Aim of the task: How do the lines below between the ones holding "You are a computer-use" and "This screenshot has", inclusive, read? Give them again exactly, with no other lines.

Data for this exercise:
============================================================
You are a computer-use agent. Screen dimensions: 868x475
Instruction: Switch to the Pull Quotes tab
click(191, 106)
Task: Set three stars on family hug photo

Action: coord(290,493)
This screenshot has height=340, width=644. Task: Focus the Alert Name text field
============================================================
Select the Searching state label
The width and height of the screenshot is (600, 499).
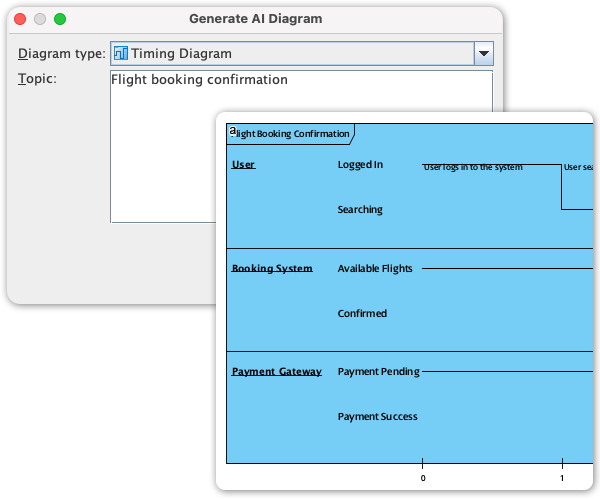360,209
============================================================
Written response:
You are a computer-use agent. Screen dimensions: 868x475
Instruction: Switch to the Pull Quotes tab
click(191, 106)
Task: Set three stars on family hug photo

Action: coord(290,493)
This screenshot has height=340, width=644. Task: Focus the Alert Name text field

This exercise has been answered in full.